Top U.S. military officer to meet NATO counterpart in Greece

Against the backdrop of the troop withdrawal from Afghanistan, the top U.S. military officer is meeting in Greece with NATO counterparts this weekend, hoping to forge more basing, intelligence sharing and other agreements to prevent terrorist groups from regrouping and threatening America and the region.

Gen. Mark Milley, chairman of the Joint Chiefs of Staff, said the meeting of NATO defence chiefs will focus in part on the way ahead. Gen. Milley, U.S. Defence Secretary Lloyd Austin and American intelligence officials have warned that al-Qaeda or the Islamic State group could regenerate in Afghanistan and pose a threat to the United States in one year to two years.
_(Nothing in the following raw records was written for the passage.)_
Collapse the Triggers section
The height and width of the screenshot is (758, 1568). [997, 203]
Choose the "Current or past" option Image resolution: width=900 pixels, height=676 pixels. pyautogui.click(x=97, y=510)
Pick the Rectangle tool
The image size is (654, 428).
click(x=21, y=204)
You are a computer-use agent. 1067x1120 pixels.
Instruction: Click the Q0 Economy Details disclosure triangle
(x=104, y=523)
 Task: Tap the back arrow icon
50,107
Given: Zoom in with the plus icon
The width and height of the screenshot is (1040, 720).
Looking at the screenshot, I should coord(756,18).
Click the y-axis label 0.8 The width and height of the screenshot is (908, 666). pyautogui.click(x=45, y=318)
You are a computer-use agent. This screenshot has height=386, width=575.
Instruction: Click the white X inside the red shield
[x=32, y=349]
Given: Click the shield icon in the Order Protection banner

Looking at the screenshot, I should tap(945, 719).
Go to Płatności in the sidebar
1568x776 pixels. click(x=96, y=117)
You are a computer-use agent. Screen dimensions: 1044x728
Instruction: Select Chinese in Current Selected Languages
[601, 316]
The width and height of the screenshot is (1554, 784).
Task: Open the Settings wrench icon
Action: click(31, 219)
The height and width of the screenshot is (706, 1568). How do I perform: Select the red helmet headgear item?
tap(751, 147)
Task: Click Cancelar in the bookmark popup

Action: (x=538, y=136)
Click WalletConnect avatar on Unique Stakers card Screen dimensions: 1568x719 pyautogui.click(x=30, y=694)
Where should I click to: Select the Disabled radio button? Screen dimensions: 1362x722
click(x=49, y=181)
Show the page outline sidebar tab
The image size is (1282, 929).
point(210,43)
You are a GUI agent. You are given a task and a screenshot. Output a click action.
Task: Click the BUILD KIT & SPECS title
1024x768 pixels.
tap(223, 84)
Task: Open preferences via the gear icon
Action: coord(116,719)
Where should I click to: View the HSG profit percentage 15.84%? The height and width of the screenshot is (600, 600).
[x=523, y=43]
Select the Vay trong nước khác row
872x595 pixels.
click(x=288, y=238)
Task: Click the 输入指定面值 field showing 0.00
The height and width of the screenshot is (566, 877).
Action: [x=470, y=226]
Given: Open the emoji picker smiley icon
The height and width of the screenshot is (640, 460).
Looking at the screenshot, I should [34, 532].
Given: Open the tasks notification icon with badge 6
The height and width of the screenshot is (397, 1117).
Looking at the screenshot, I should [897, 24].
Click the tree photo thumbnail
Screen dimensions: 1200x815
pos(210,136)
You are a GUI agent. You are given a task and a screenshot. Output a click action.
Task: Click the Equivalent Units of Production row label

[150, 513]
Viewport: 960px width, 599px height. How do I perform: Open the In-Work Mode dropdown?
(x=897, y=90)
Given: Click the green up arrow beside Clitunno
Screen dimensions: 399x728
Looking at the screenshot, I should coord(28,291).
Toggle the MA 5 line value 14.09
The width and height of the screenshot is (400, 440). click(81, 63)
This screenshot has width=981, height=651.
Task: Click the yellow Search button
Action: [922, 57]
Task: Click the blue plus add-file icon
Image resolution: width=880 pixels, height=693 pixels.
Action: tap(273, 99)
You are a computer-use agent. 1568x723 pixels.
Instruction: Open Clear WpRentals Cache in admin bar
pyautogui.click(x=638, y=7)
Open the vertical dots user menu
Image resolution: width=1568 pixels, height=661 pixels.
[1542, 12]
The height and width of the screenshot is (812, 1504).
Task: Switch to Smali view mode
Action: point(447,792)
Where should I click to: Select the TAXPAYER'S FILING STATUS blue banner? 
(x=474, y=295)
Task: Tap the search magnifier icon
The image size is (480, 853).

The U.S. military has said it can conduct counterterrorism surveillance and, if necessary, strikes in Afghanistan from “over the horizon” — meaning from assets based in other countries.

But they have made it clear that surveillance flights from bases in the Gulf are long and provide limited time in the air over Afghanistan. So they have talked about seeking basing agreements, overflight rights and increased intelligence-sharing with nations closer to Afghanistan, including some neighbours.

Gen. Milley said he will be talking to his military counterparts “to see what the possibilities are and then bring them back” to U.S. defence and diplomatic leaders for additional discussions. Then, he said, officials will see what they can turn into a reality.